Is it because the Israeli Committee Against House Demolitions is preventing that many demolitions happening? No. Is it because this is not a priority because it costs so much to demolish a home in terms of police time, army time and bulldozers? Maybe. Or, could it be that the

Palestinians’ homes are a source of leverage? It is very easy for the Israelis to say “behave as I say or you’ll lose your home!” or “tell me about your neighbour’s political activities or you’ll lose your home”. I don’t need to phone a friend. I know which answer seems more likely.

Around 14000 homes have been demolished since 1967. Obviously, not all are the homes of suicide bombers. But, even where they were, international law declares this kind of collective punishment illegal.

Israeli toxic waste pouring over Bedouin village

This industrial plant is built right next to a Bedouin village in the sparsely-populated Negev Desert

I also saw a very new Israeli housing development being built on Bedouin land in the Negev Desert. These are termed “neighbourhoods” rather than “settlements” because they are within pre-1967 borders. However, this does not get round the fact that the Bedouins have lived there, farmed there, built their villages and even their cemeteries there. It is their home. Within a couple of weeks, the portakabins had received street lights, pavements, water supplies, a public noticeboard, rubbish bins and a children’s playground. The latter was donated by Canadians. The rest came courtesy of the Israeli state. The Jewish families living in these “neighbourhoods” were so confident the land would be expropriated that they were even building gardens.

Although the Bedouins were preparing an appeal, they weren’t optimistic.

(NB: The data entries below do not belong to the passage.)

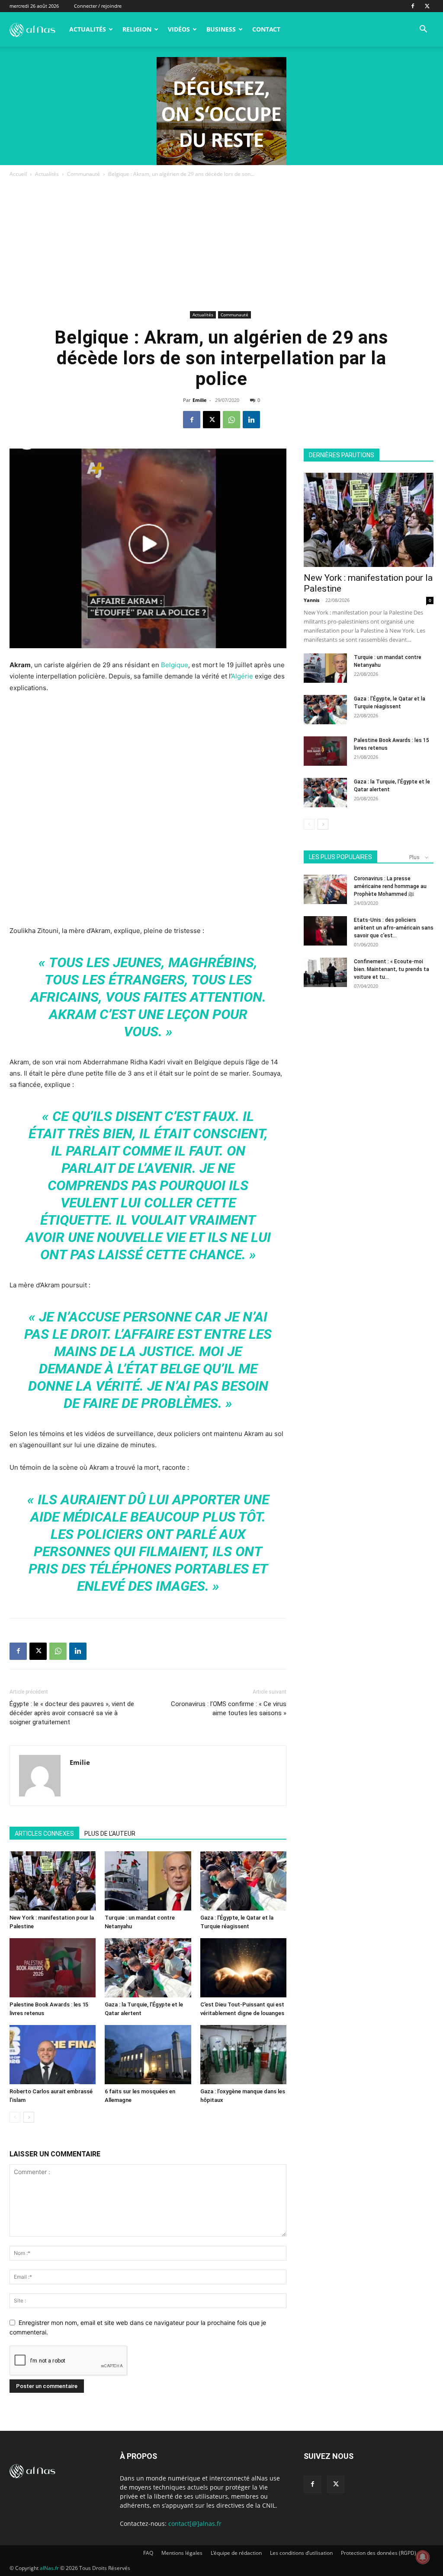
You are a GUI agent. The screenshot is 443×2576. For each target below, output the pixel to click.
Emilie (200, 400)
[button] (423, 30)
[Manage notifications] (423, 2557)
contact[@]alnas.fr (195, 2523)
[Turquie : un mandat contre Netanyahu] (148, 1881)
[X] (427, 6)
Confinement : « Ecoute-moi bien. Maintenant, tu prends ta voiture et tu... (391, 969)
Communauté (83, 174)
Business (221, 29)
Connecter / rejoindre (98, 6)
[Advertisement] (221, 243)
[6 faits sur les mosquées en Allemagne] (148, 2054)
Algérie (242, 676)
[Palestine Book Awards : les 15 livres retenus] (53, 1967)
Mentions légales (181, 2553)
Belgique (174, 665)
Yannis (311, 600)
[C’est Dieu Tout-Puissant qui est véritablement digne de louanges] (243, 1967)
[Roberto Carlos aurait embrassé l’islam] (53, 2054)
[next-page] (28, 2117)
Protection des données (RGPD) (378, 2553)
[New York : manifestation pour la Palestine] (53, 1881)
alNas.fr (49, 2568)
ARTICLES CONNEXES (44, 1833)
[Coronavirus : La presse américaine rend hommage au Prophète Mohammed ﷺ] (325, 889)
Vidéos (179, 29)
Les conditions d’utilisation (301, 2553)
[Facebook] (412, 6)
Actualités (87, 29)
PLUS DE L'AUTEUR (109, 1833)
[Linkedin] (251, 419)
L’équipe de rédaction (236, 2553)
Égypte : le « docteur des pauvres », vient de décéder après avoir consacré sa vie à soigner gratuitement (72, 1713)
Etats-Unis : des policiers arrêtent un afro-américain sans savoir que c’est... (393, 928)
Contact (266, 29)
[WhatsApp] (231, 419)
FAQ (148, 2553)
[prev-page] (15, 2117)
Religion (136, 29)
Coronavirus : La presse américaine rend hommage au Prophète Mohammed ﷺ (390, 886)
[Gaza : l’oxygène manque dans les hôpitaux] (243, 2054)
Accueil (18, 174)
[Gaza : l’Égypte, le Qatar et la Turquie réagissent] (243, 1881)
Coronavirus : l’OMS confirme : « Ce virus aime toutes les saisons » (228, 1708)
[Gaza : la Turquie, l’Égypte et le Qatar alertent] (148, 1967)
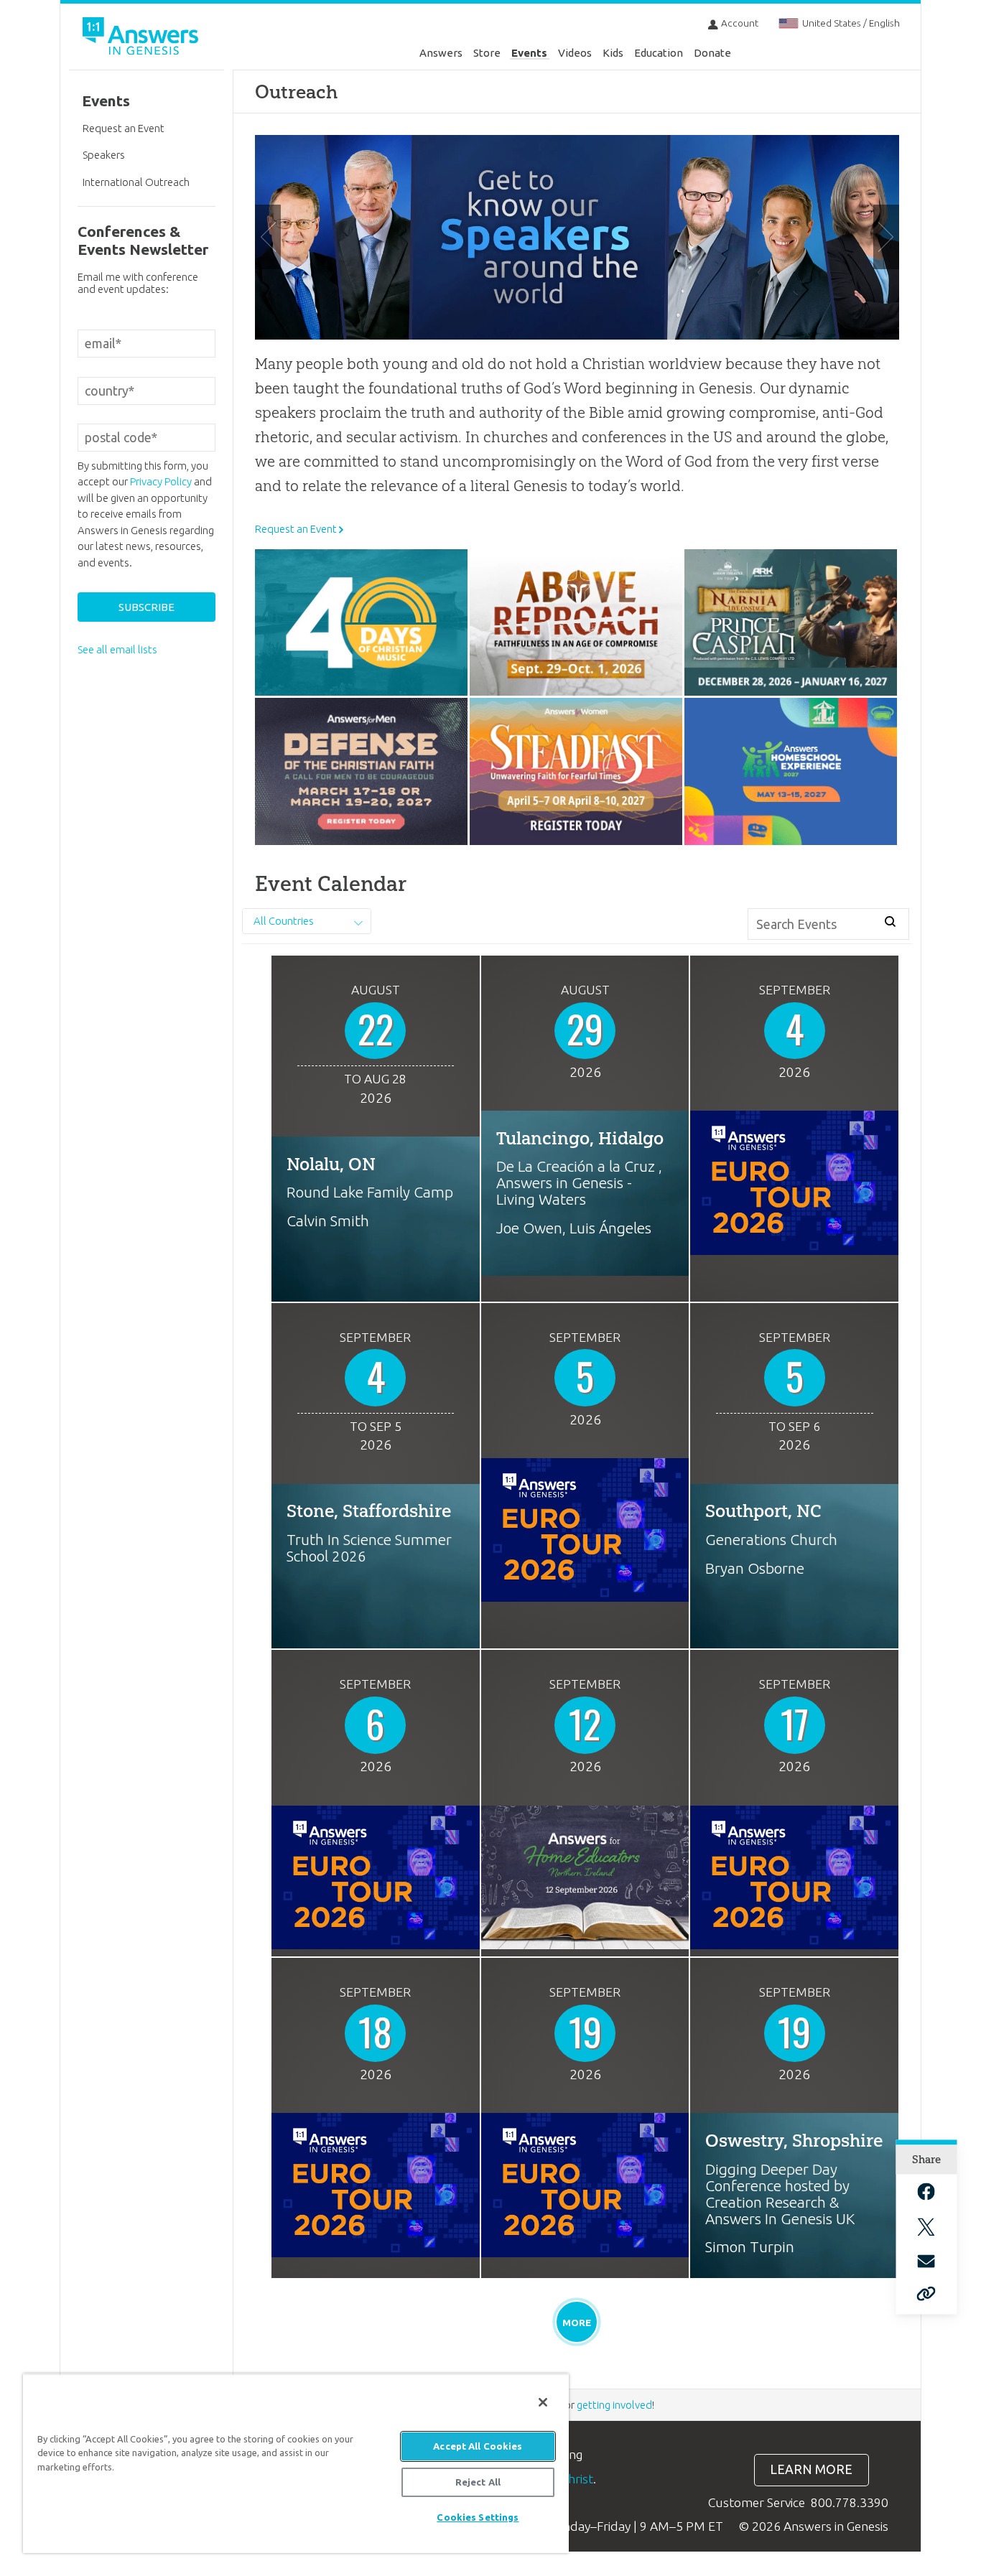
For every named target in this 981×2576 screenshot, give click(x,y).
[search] (891, 921)
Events (529, 53)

They had to appeal to the state – which had just invested so much in the new development in terms of utilities and amenities.

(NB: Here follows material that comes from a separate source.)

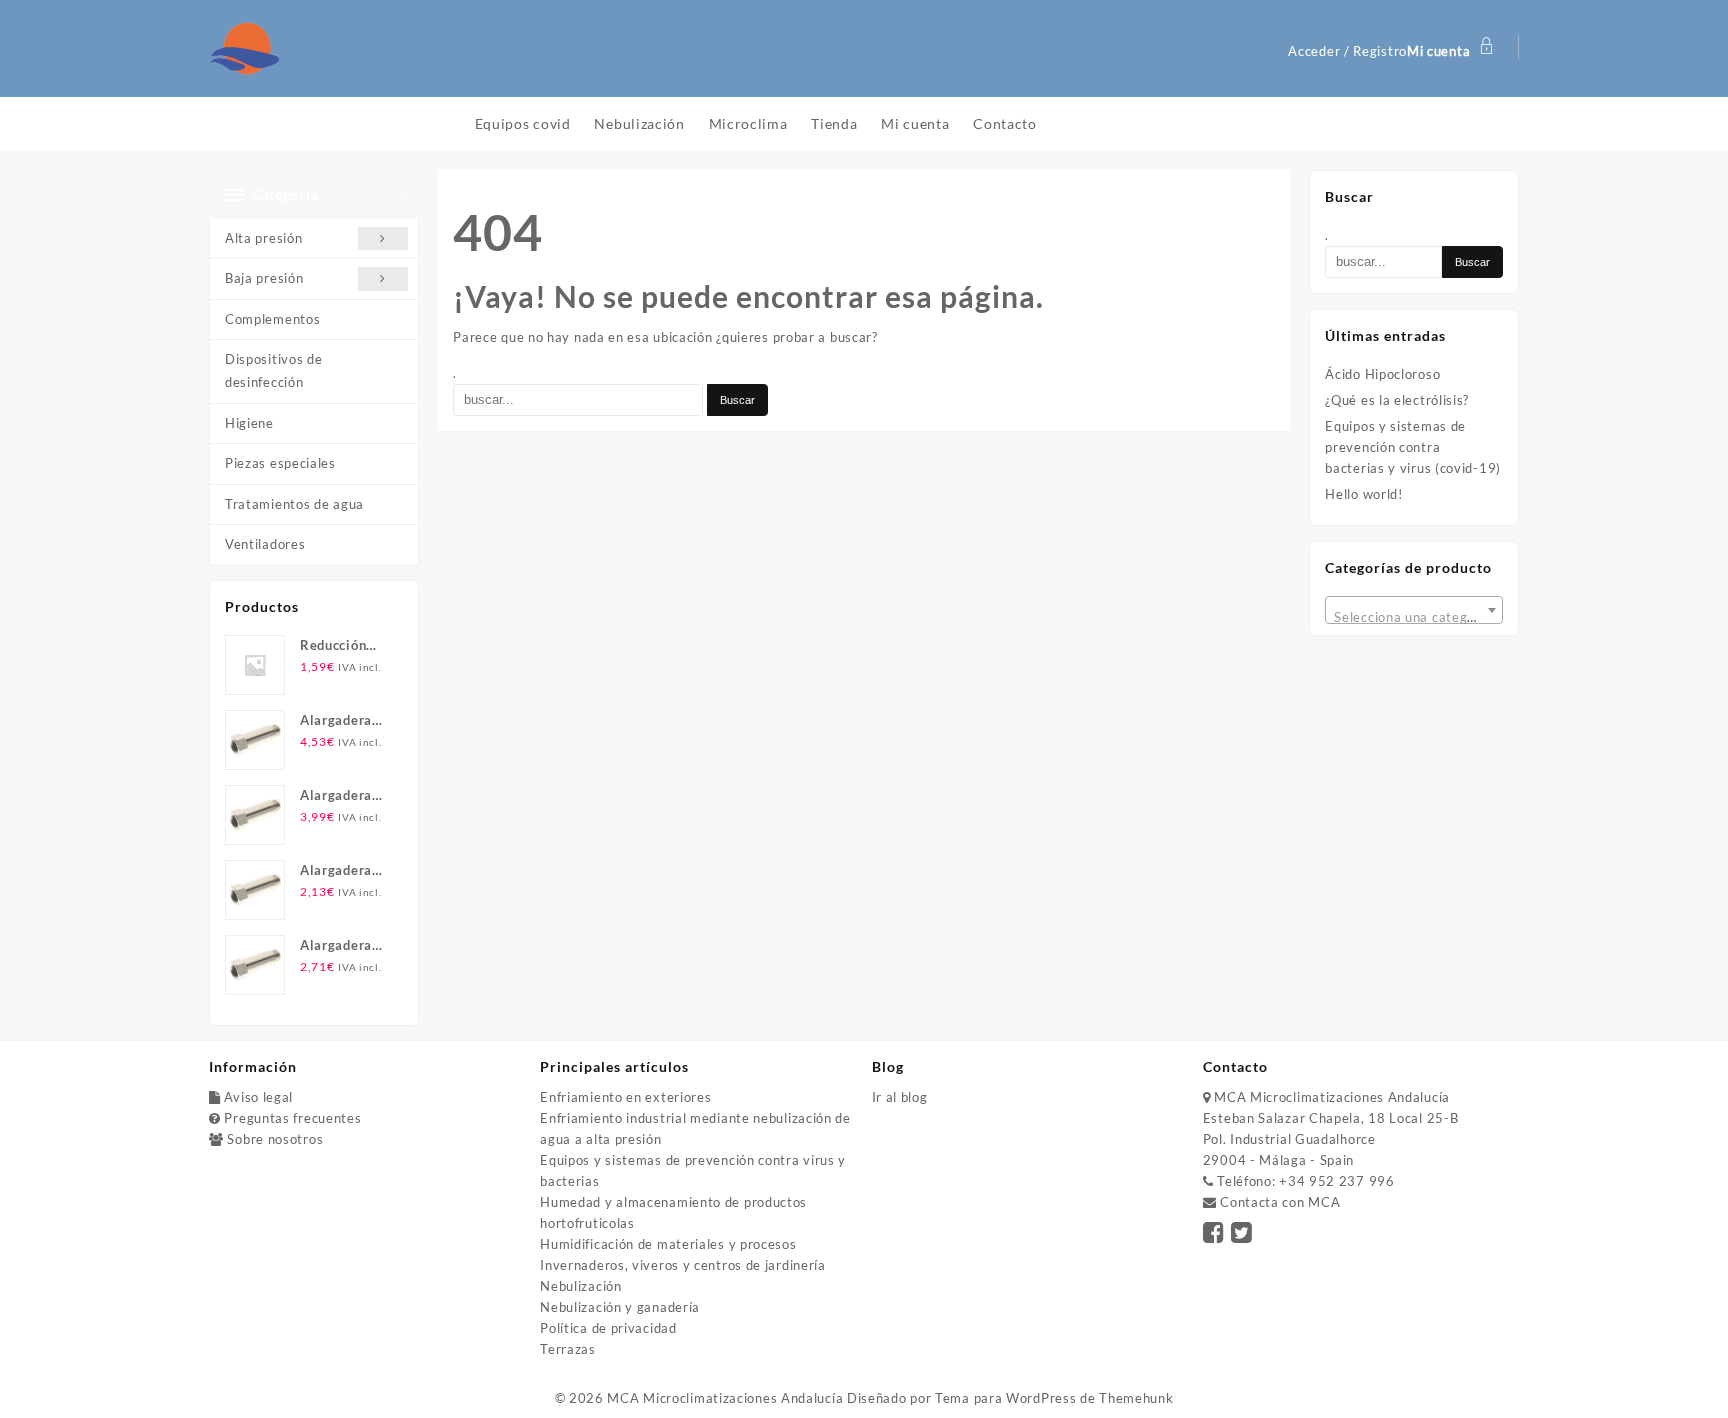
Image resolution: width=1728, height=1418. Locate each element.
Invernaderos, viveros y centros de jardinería (683, 1265)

The Bedouins had paid taxes for years, but their villages had none of these civic amenities. In fact, all they had seen and experienced was house demolitions. They had brought many legal cases against Israel over the years but had never found true justice.

Bedouin shacks, February 2004

Bedouins are falling ill and suffering miscarriages. There are fears that this is a result of toxic waste and industrial pollution.

Near Bethlehem, we travelled along one of the new apartheid roads. I cannot imagine that there is anywhere else in the world where only people of certain ethnic origins, and vehicles with certain registration numbers, are allowed to use particular roads. Yet, we saw this with our own eyes in the Israeli-occupied West Bank. Villagers told us that they had to go miles out of their way to find a point where they could physically cross these new roads in order to get to the other side. This is another example of how the Israelis are fragmenting society. It makes it hard for Palestinians to visit family members, go shopping or travel to school or work.

Our visit to a hospital which helps to rehabilitate people shot and disabled by Israeli soldiers also revealed the hardships of daily life under military occupation.

In the past, in discussions of the Palestinian-Israeli conflict the one thing that was always thrown at me was how did I know because I had never been there. Well, now I have been and I would encourage anybody else to go and see for themselves what is actually happening. The situation was far worse than I had expected.

Via Dolorosa, occupied Jerusalem, February 2004

Chris carried his cross down the Via Dolorosa in Jerusalem. What happened to goodwill to all men?

I saw so much. There is so much to say. I could go on for hours, but I could not do it justice. What is happening is truly dreadful. I hope some of these photos will prove to the world what is really happening.

The only real hardhsip we had to endure was the cold weather. It would be an understatement to say who could blame the Palestinians for feeling cold and unloved.